If the Government have recognised that issue, it is shame that they could not go further. I suspect it is probably because the Minister, to whom I pay tribute, has found that getting anything out of the Treasury is like getting blood out of a stone. I recognise that getting just over £1 billion is a huge achievement, but in the overall scheme of things, and given the effects of the change, it would have been better—it would have been better if acceleration had not been proposed in the first place—if the problems had been properly recognised.
Before Government Members applaud themselves and welcome the change too much, perhaps we should think about the enormous campaign that was waged against the proposals. Would that campaign have existed if the Government had proposed at the outset what they propose now? In other words, when all this started, if it had been proposed that there would be an acceleration of the women’s state pension age up to 66 before 2020 so that 300,000 women would have to wait 18 months longer—on top of the delay they were already facing because of the timetable already set—would there have been the same outcry and the same campaign? I think that the answer to that question is unequivocally yes.

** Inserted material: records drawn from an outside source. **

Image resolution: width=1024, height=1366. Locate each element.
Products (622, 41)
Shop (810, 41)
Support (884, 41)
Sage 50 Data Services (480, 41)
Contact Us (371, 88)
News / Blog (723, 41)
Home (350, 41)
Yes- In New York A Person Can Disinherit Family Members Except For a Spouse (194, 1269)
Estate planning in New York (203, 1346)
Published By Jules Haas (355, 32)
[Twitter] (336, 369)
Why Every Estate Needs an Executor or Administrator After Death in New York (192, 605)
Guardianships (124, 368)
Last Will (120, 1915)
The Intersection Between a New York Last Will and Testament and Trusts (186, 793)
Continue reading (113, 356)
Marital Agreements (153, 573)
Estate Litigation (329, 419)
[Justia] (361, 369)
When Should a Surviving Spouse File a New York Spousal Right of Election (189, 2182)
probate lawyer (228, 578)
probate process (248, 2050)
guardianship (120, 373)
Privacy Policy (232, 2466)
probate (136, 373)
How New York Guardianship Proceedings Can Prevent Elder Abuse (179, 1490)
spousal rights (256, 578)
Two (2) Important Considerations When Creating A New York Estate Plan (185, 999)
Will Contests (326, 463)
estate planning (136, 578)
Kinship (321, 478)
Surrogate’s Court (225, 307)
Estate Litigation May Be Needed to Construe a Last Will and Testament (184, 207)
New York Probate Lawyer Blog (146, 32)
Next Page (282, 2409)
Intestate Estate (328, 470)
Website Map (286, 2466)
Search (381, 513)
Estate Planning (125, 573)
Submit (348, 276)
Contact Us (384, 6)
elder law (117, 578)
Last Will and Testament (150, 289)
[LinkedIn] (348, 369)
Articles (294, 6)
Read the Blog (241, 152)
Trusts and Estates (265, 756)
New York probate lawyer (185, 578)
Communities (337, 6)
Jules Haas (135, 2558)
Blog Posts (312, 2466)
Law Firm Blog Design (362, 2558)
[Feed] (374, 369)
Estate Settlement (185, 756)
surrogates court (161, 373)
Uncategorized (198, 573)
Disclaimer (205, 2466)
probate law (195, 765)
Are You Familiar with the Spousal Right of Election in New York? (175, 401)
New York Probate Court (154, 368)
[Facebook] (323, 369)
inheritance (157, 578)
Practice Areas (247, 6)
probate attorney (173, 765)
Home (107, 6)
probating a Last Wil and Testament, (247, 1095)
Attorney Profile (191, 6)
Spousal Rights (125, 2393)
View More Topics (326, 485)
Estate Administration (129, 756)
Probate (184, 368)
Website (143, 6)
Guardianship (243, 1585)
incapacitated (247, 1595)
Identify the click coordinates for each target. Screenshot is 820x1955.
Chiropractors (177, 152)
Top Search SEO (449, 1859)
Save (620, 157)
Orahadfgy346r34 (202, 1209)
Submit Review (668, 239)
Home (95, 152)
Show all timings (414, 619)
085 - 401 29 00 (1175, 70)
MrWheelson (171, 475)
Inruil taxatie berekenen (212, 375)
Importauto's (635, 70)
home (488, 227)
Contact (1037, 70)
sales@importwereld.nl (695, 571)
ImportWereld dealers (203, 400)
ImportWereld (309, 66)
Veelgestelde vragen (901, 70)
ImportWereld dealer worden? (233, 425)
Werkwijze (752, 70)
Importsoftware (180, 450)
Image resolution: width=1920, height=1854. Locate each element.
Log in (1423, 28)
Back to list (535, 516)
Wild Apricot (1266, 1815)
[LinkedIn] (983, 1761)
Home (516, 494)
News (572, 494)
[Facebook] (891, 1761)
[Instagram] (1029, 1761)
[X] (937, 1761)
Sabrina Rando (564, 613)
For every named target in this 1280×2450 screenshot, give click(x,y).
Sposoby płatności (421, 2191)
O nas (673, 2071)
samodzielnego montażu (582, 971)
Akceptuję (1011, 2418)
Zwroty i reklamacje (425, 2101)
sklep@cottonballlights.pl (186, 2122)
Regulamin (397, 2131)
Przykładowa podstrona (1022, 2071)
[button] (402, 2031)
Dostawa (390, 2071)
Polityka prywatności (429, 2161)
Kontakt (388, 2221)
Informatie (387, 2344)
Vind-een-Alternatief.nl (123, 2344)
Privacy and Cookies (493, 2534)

Just because the Government have made something bad slightly less worse, it does not mean that what is being proposed is not particularly bad. Someone who, after an accident, is told by a surgeon that they will lose both their legs, and who finds out after they come out of the anaesthetic that they have lost only one might feel a degree of elation that this was better than they had expected. However, someone going into an operation expecting to lose a leg who does lose one would still feel disappointed. In other words, the amendments that we are being asked to vote on still do not amount to a good deal for the group of women concerned.